Is this the moment to deploy the Marmite cliché? You love him or you hate him. If you are a Brit your life was certainly effected by him. I don’t know how much influence he had over Tony Blair’s actual policy-making, but he can justifiably claim that Blair’s sustained career as Prime Minister was largely thanks to his efforts. Blair enjoyed a reputation as a communicator, and Alastair Campbell was his Communications Director. He periodically gets wheeled out by the media to give his views on speeches, but being used to analyse and criticise others’ work doesn’t necessarily make it follow that you yourself are a good speaker. So when a reader suggested that I should have a look at how well he communicated it certainly seemed like an interesting idea. I went and found this …
He was speaking in July of last year at the Summer Lunch of the UK’s Direct Mail Association.
He opens with quite a sustained period of blokey Mick-taking with members of the audience. He appears to have been noting comments received before and during the lunch, scribbling all over a sheaf of paper in his hand. Look carefully at that sheaf. Note the neat fold down its middle: it is not there by accident, and I shall return to that.
On the subject of the Mick-taking, his blokeyness plays towards the obvious fact that a certain amount of booze has been consumed by everyone there. Or not quite everyone! As a reformed drunk (his expression) he will not have touched a drop. I urge you always to abstain if you are speaking at any sort of gathering like this. With your clear head you can handle an inebriated audience easily! His claim at 1:15 that he doesn’t care if he’s f*ckin’ rubbish is an example of this: he’s smashing his hump and the audience’s in a manner that he has correctly judged will resonate with them.
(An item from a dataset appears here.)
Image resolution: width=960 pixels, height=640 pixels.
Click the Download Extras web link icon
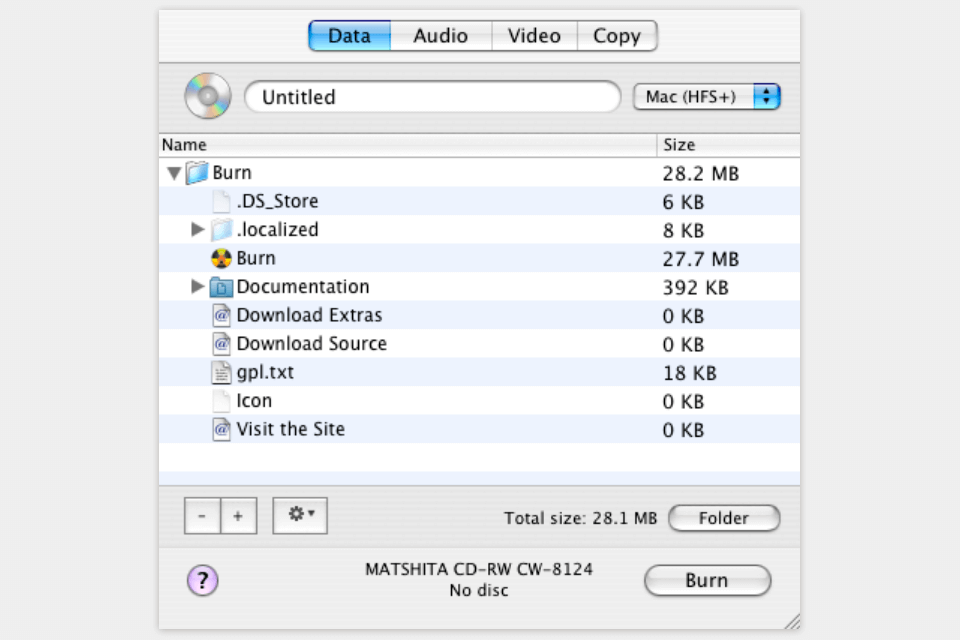(x=222, y=316)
In fact the whole opening is inspired! I have already referred to the scribbled notes of the badinage he has earlier shared with audience members: now he regurgitates this stuff for more than four minutes. A two-minute opening is usually enough for hump-busting, but he has assembled a stack of material and isn’t afraid to use it. It has another function: this opening also represents detailed, real-time, cold (he’s sober, remember), calculated, audience analysis – Cardinal 2. Yes, he will have done some homework beforehand; but those scribbled notes are pure gold for the purpose of telling him how and where to pitch this speech.
There’s something else in that opening that contains a lesson. He tells them that someone had told him that he’d been hoping a comedian would be speaking. I’ve had that said to me too! Also the late Frank Muir, when I interviewed him for the radio once, related how he’d done a speaking tour in the USA. His american agent had urged him to add liberal doses of american-style razzmatazz to his delivery. He refused, but the tour was nevertheless a huge success. Never succumb to pressure – real or perceived – to be anything but yourself. Alastair Campbell got loads of laughs, but if he’d tried to be a comic he’d have died.
Here’s a little challenge: find the moment that the opening ends and the speech starts. He teases you a couple of times, suggesting that this is where the serious stuff begins, and then putting in another bunch of jokey, blokey asides. It’s a good technique, because the audience is kept in a state of relaxed receptiveness till suddenly, seamlessly, the speech-proper has already begun. And it is good, focussed, often serious, stuff on essentially the important distinction between strategy and tactics. It is worth watching.
He shoots it from the hip. The paper goes down at the end of his opening. He knows exactly where he’s going and he speaks his way there in spontaneous terms. You can do that: anyone can do that: I teach people all the time to do that.
But now I want to return to that halfway fold in his sheaf of paper. He hadn’t folded it to fit in his pocket, or he’d have folded it in three. There’s another reason. Just before the 23-minute mark he begins a good hard poke at the Daily Mail, whose offices are across the street from where he’s speaking. That poke culminates in his demonstrating what you should do with a copy of the Daily Mail. He tears his sheaf of papers neatly in half. You just try tearing a sheaf of papers neatly in half without having a hard fold down the middle.
Alastair Campbell did not make a successful career in communication by leaving things to chance. That speech conveys the appearance of a rambling meander down myriad corridors of anecdote and argument, but it is all very carefully constructed – even down to his providing himself with a stage prop: sheaf of paper with halfway hard-fold, tearing for the purpose of.
I contend that appearing to use it for referring to those scribbled notes was merely a blind to justify its existence in his hand. He could have delivered that opening without that paper. My evidence? At 1:50 he makes a big play of scrutinizing it to find the name of someone called Colin who has a girlfriend called Melissa – you can see the business for yourself. Both Colin and Melissa are referred to again later, repeatedly, unhesitatingly, without reference to that paper. He doesn’t need that paper at all except to tear it in half, but he justifies its presence with that clever opening. That shows me just how strategically he had thought through this speech.
N.B. Strategy was his theme.
P.S. the first seconds of the video show a spelling of his name which is incorrect, if his own website is to be believed.